A touch of Moorish Spain in Leicester Square

Leicester Square is at the heart of London’s theatres and clubs. It’s not my favourite London square by any stretch and seems to have permanent building work going on. At present, there are plans to demolish the art deco Odeon cinema. So it seems a good moment to point out what was there before the Odeon was thrown up in the 1930s.

The ill-fated Panopticon in 1851

The ill-fated Panopticon in 1851

The east side of the square was dominated from the 1850s to 1936 by the Alhambra Theatre. The Victorians loved to mix and match architectural styles and with this theatre, they went a bit mad. It looked like an enormous Moorish palace – the sort of vulgar monstrosity Citizen Kane might have constructed. By the time the wrecking ball swung, the Alhambra had enjoyed decades as one of London’s top music halls but it had started out with loftier and more intellectual ambitions.

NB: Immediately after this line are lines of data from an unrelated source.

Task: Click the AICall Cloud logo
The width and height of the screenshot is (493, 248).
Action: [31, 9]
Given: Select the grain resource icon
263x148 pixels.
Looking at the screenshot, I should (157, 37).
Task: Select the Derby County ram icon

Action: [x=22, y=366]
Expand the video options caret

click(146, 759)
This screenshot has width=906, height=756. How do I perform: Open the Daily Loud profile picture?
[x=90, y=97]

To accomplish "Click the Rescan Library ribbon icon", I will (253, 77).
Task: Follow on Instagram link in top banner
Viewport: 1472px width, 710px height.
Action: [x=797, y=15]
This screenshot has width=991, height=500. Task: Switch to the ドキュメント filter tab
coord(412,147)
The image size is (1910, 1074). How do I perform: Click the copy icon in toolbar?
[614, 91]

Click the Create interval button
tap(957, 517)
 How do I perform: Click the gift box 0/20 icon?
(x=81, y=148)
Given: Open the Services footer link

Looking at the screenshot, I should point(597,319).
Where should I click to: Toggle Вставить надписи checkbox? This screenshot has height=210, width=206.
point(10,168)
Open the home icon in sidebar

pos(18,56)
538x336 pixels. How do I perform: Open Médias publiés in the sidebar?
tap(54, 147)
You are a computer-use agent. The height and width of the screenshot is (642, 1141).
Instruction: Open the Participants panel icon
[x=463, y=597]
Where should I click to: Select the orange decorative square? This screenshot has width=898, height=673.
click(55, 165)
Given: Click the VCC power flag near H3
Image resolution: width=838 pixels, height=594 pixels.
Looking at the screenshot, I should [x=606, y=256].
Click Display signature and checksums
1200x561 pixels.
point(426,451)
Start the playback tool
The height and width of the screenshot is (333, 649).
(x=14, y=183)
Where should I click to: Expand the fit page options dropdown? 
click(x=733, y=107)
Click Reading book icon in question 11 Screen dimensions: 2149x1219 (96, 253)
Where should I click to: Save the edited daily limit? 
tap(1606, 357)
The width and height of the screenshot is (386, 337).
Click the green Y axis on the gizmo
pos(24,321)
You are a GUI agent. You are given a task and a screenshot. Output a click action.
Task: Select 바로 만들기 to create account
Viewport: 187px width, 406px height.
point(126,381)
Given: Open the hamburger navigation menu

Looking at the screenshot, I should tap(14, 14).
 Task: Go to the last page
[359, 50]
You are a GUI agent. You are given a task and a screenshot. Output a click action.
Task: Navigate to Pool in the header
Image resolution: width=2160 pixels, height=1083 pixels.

The Alhambra, built in the “Saracenic style” was originally called The Royal Panopticon of Science and Arts. Wikipedia claims it opened in 1854. But I have a London guide from 1851, the year of the Great Exhibition, that has the Royal Panopticon already doing business. A certain Mr E. M. Clarke was the managing director and its original aim was to impart knowledge. As the 1851 guide to London gushes:

A subdued and meditative light is felt to pervade it, and at once to win the mind from the external world of bustle and throng from which it has just escaped.

Alhambra Theatre

The more successful Alhambra theatre in the 1890s

There were exhibitions of “manufactures in their different processes” and a “department for the practice of photography”. But I’m afraid Londoners just wanted something a bit more grounded and entertaining. Far from wanted their thoughts elevated – they wanted a fun night out. And so the Panopticon idea was dropped and the Alhambra was born as a theatre of varieties. A 1906 London guide I own mentions the dances and “ballets” at the Alhambra and long queues to get in.